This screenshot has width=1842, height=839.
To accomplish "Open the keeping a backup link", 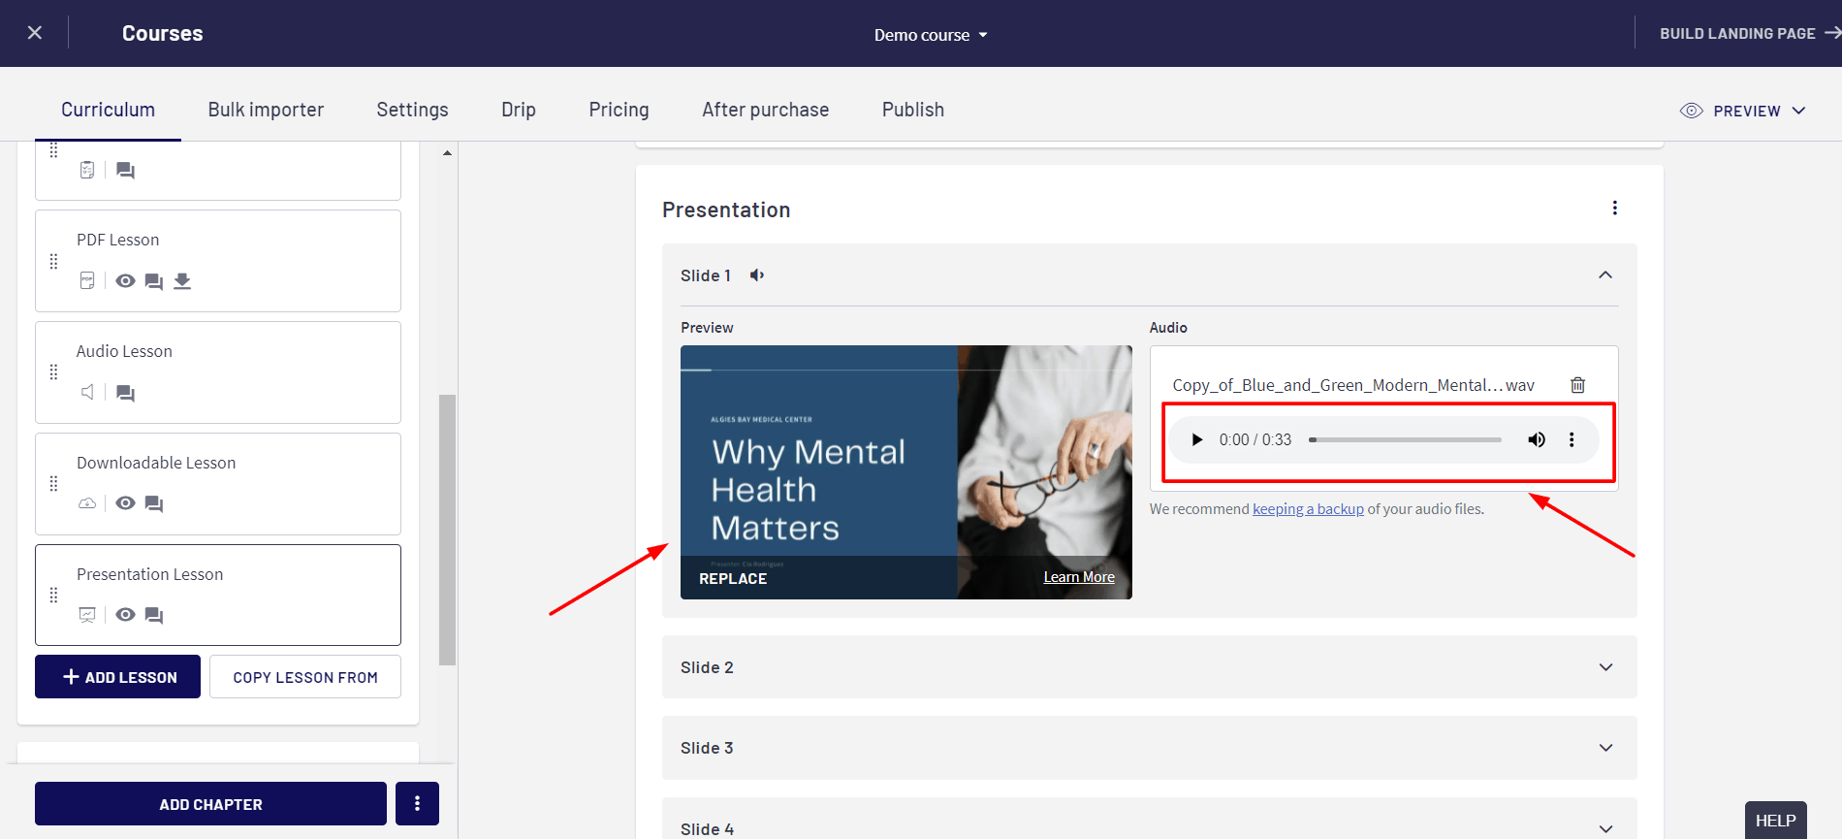I will tap(1308, 509).
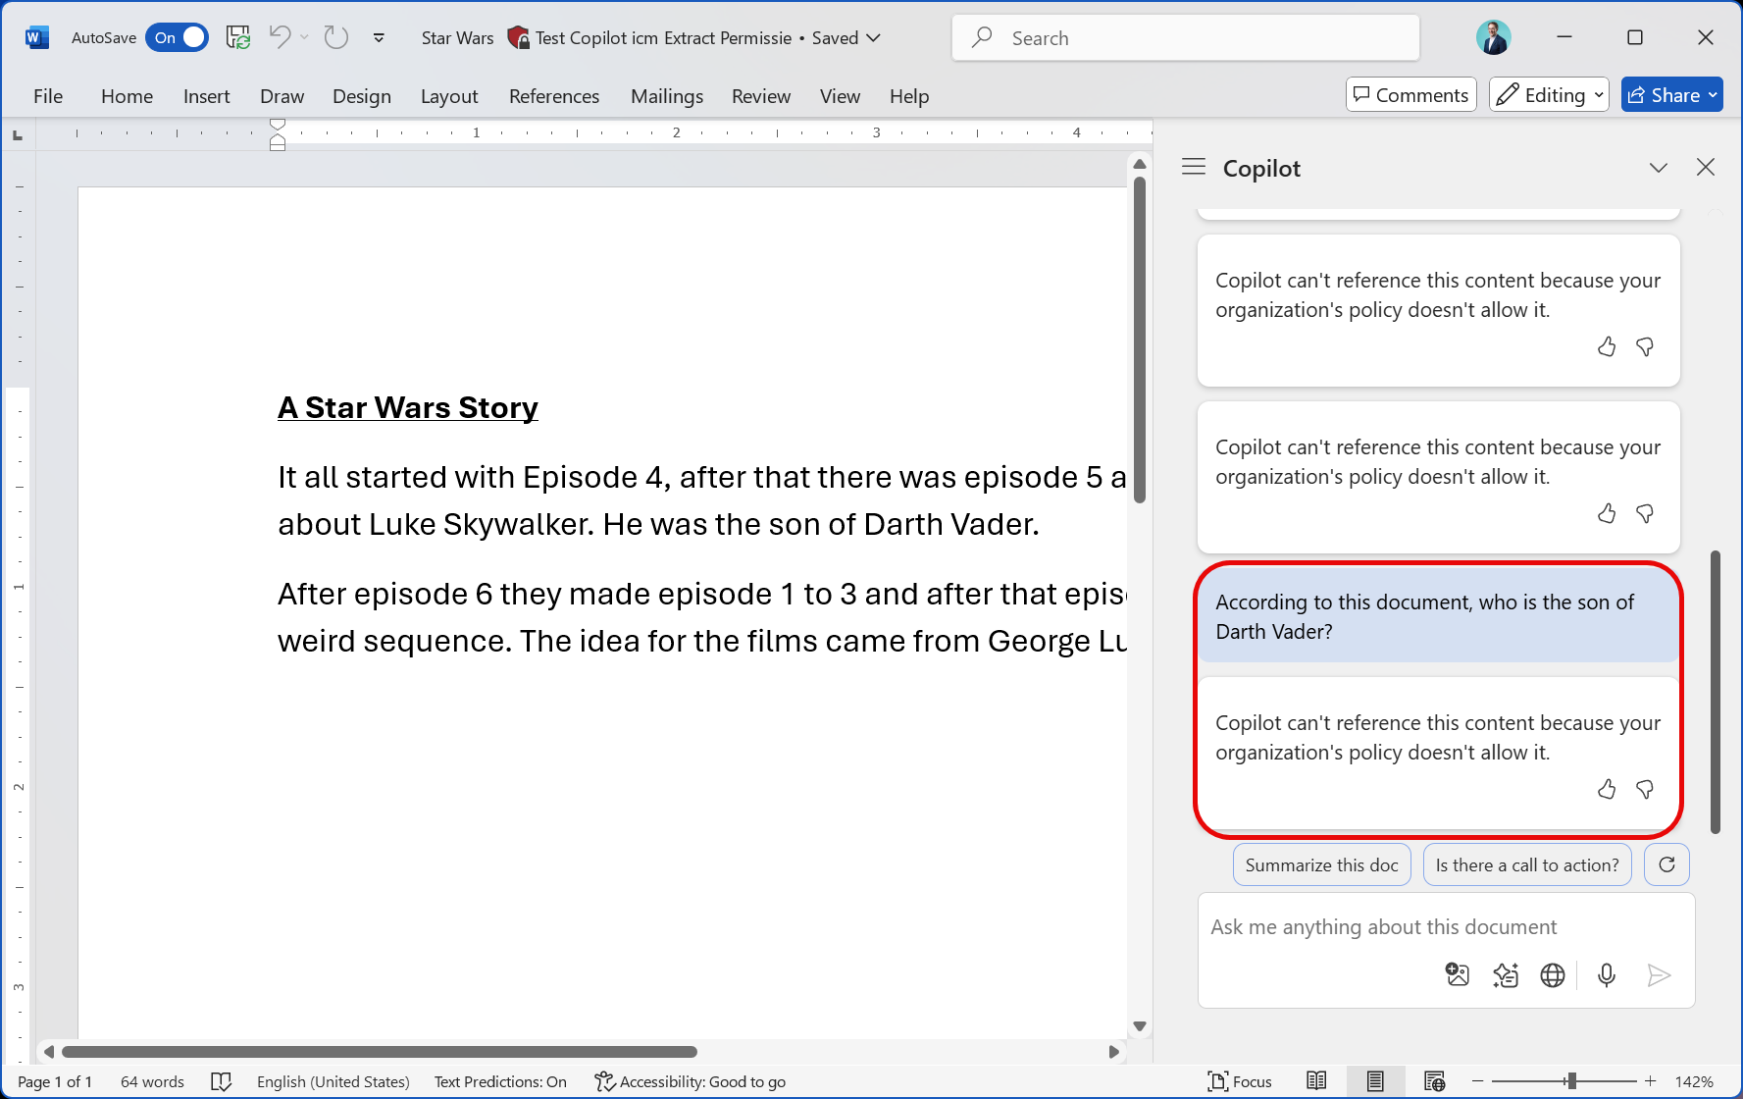Toggle the AutoSave switch off
Screen dimensions: 1743x1099
pos(178,38)
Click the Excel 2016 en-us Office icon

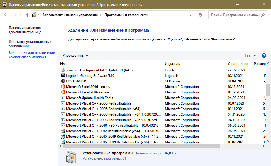(x=63, y=87)
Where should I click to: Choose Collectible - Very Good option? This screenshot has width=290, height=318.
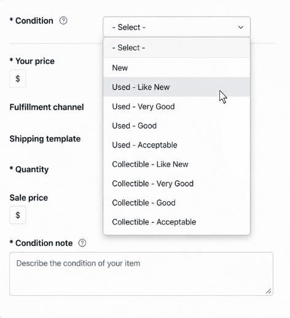click(176, 183)
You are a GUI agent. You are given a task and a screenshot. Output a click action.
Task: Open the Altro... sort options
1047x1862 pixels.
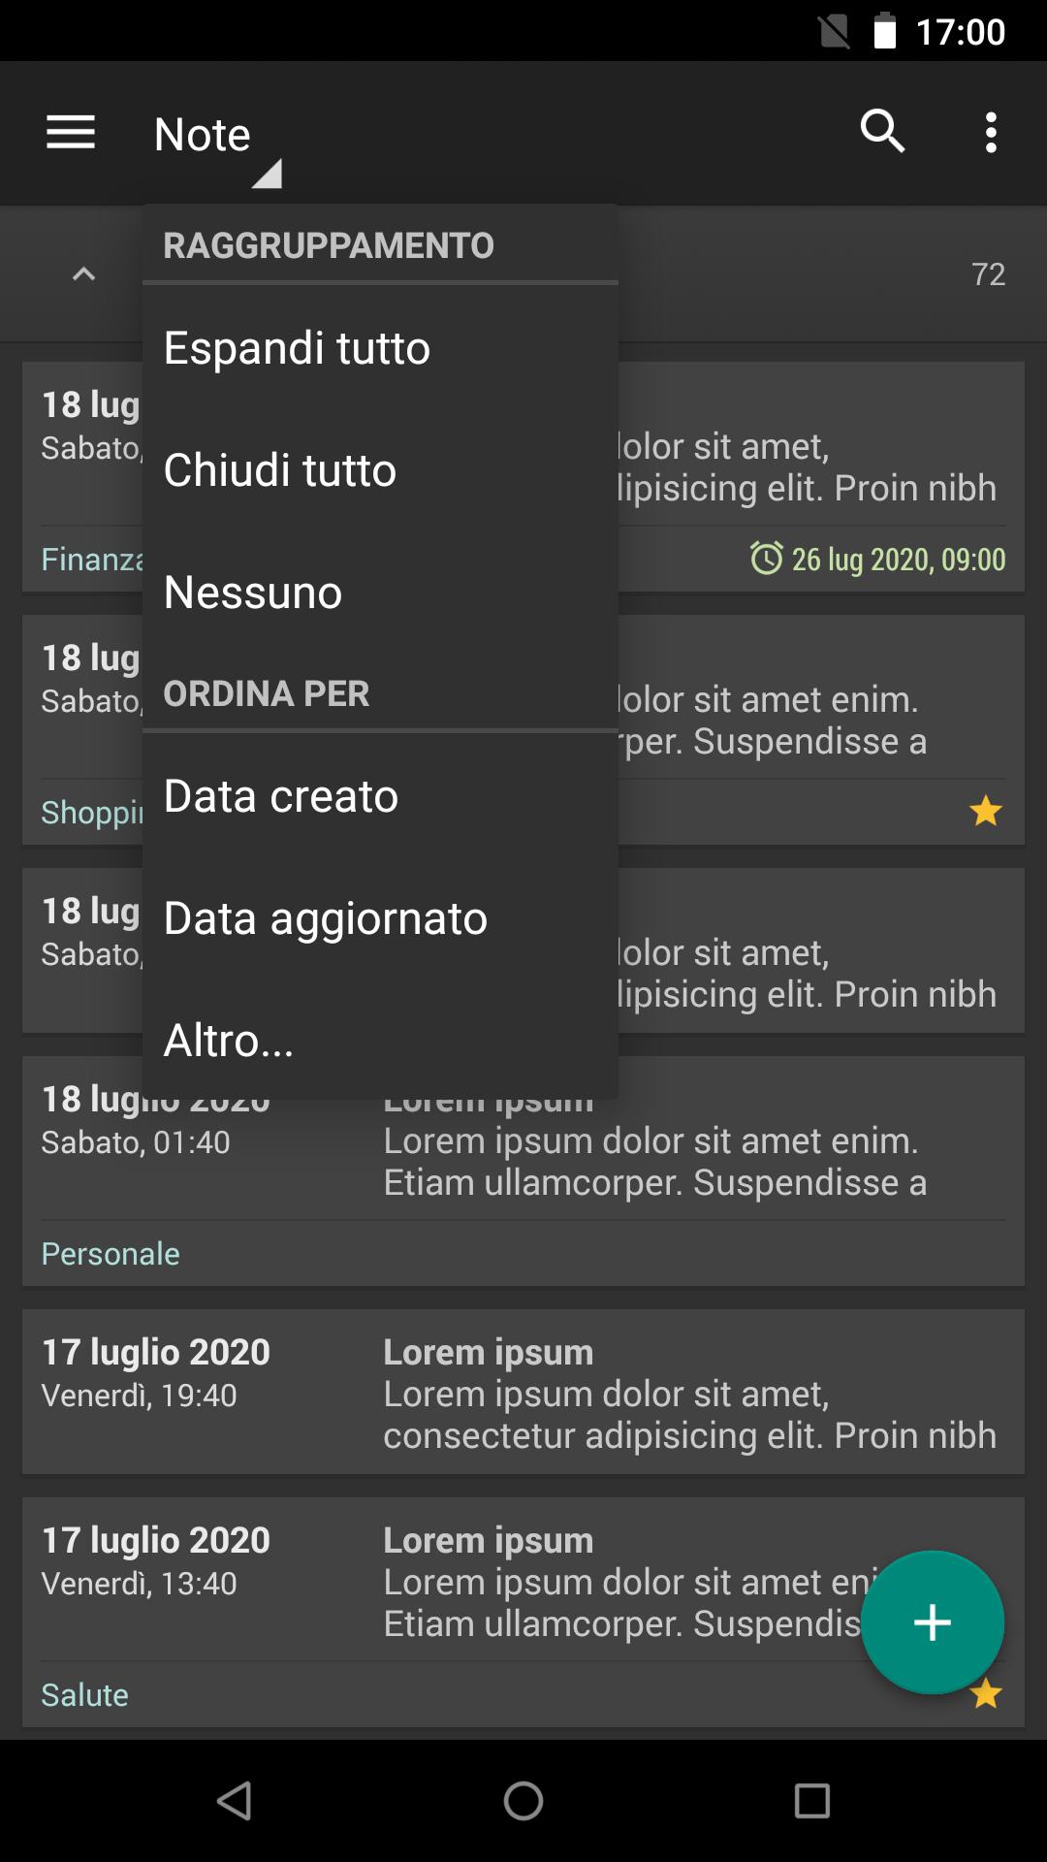(229, 1041)

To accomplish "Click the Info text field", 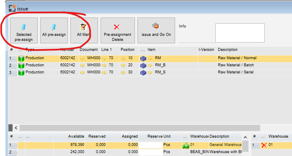I will click(x=240, y=33).
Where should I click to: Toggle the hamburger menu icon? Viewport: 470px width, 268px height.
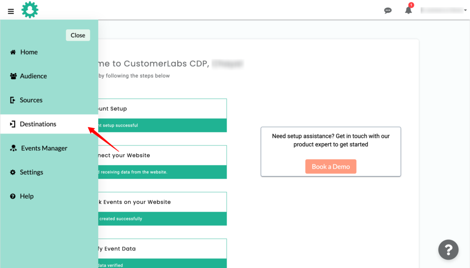coord(11,11)
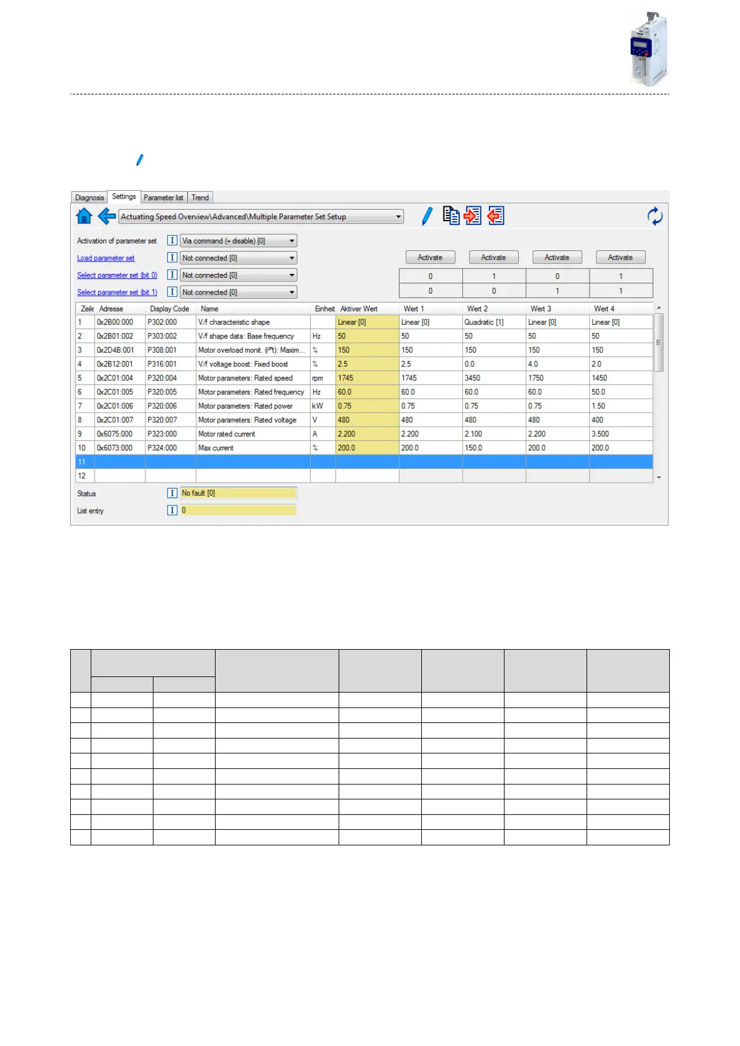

◆ **Aim of the exercise**:
The lines from the one containing "Where should I click to: Toggle" through the last line of the entries are to be copied exactly, both ends included, and the pictures are to be omitted.

◆ **Exercise output**:
Where should I click to: Toggle the hamburger menu icon? Viewport: 470px width, 268px height.
coord(11,11)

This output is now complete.